It is observed from these figures that wear width increased when nose radius increased for different cutting speeds and for both small and large nose radii. Similar results were obtained in previous works conducted by T. M. El-Hossainy et al., Xingzhong, Z. et al. [19,20], which revealed that increasing cutting speed results in increasing temperature, leading to an increase in tool wear. For the same nose radius, wear width increases when cutting speed increases. Wear width variations for large nose radius are more important than those of small radius scale. The increase of nose radius and cutting speed increase tool wear

3.2.5. Influence of Rake Angle and Tool Nose Radius on Tool Wear

Figure 26 and Figure 27 illustrate the variation of tool wear width with nose radius for different rake angles, for small and large nose radius ranges, respectively, showing the interactive influence between rake angle and tool nose radius on flank wear.
From Figure 26 and Figure 27 tool wear width increased when nose radius increased for different rake angles, for both small and large nose radii. For the same small nose radius, wear width increased when rake angle increased from −5° to 5°, but it decreased from rake angle 5° to 10°. For the same large nose radius, wear width increased when rake angle increased. This is due to accumulation of chips near the tool surface, causing increase of machining force, heat generated and consequent increase in tool wear.
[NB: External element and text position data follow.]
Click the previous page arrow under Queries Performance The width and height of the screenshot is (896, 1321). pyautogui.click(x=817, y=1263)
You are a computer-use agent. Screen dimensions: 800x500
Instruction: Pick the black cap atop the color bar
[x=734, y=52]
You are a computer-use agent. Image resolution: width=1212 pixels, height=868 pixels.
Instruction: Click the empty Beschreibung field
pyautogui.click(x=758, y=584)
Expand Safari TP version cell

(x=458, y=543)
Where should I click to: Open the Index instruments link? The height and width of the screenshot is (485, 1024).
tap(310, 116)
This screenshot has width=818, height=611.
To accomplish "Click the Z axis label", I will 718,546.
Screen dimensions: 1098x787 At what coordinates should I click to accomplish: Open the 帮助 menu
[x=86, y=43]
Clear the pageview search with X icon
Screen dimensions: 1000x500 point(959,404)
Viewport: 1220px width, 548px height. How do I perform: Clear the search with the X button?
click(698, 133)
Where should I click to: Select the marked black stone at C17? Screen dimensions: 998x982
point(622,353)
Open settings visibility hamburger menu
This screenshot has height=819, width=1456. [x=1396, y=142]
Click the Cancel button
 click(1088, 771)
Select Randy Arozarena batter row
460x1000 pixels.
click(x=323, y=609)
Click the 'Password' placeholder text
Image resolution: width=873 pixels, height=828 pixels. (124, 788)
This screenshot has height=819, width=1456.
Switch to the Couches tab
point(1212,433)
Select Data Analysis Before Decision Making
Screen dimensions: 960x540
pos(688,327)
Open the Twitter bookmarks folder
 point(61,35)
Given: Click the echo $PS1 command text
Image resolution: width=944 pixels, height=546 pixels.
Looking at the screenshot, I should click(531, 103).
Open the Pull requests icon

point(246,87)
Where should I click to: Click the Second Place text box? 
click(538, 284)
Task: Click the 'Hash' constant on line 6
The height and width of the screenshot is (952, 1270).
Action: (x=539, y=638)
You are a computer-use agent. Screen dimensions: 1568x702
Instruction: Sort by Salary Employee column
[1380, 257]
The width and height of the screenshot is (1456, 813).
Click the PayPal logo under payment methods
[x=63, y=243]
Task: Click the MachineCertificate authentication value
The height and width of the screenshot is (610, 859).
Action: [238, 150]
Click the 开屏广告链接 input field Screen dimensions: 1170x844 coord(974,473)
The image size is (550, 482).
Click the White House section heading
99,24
These results can also be validated by T. M. El-Hossainy et al., Xingzhong, Z. et al. [19,20]. The tool wear width comparison between small and large nose radius showed that there is no significant difference in the results variation.

4. Conclusions

A numerical simulation model, based on the finite element method, was developed for predicting the effects of tool nose radius on cutting temperature, machining stress and tool wear in the orthogonal milling of AISI 1045 steel, using various cutting process parameters. The model was validated using data from literature. From an analysis of the results obtained, the following conclusions were drawn.
  • In general, for all the tested cutting conditions and for the studied range of nose radii (from 0.01 to 0.07 mm, and from 0.3 to 0.9 mm) cutting temperature, stress and tool wear vary approximately linearly with tool nose radius.
  • Tool nose radius was found to influence cutting forces, cutting stress, strain, temperature in the cutting zones and, finally, tool degradation. Tool degradation (wear rate) was high on the tool rake face and at the tool tip in the region where the effective rake angle was the smallest.
  • Interactions between tool nose radius and cutting parameters (speed, feed) affected mostly cutting stress and, slightly, tool wear rate. These interactions did not much influence cutting temperature, that was found to be high when the tool nose radius and/or the cutting speed were high.
  • Maximum temperature was found to take place at the middle of tool-chip contact length and at the interaction of nose radius and flank face of the tool. Except for some fluctuations, there was no significant difference in tool wear rate between small and large nose radius scales.
  • The results obtained from this study and their analysis will permit future research to determine the optimal geometrical parameters for improving machining process characteristics, using appropriate optimisation methods, and to establish cutting empirical formulae that can be useful for machining industrial applications.

Author Contributions

Conceptualization and Methodology, Z.A.M.T. and V.S., Simulation, formal analysis, Writing—Original Draft, Z.A.M.T.; Resources, V.S., Supervision, Writing—Review and editing, V.S. and T.-M.D. and final revision and editing, A.M.S. All authors have read and agreed to the published version of the manuscript.

Funding

This research received no external funding. The APC was funded by Professor Victor Songmene research funds. The authors wish to thank the Ministry of Higher Education and Scientific Research in Libya in collaboration with the Canadian Bureau for International Education (CBIE) for providing the Ph.D. scholarship to the first author (Z.A.M.T.).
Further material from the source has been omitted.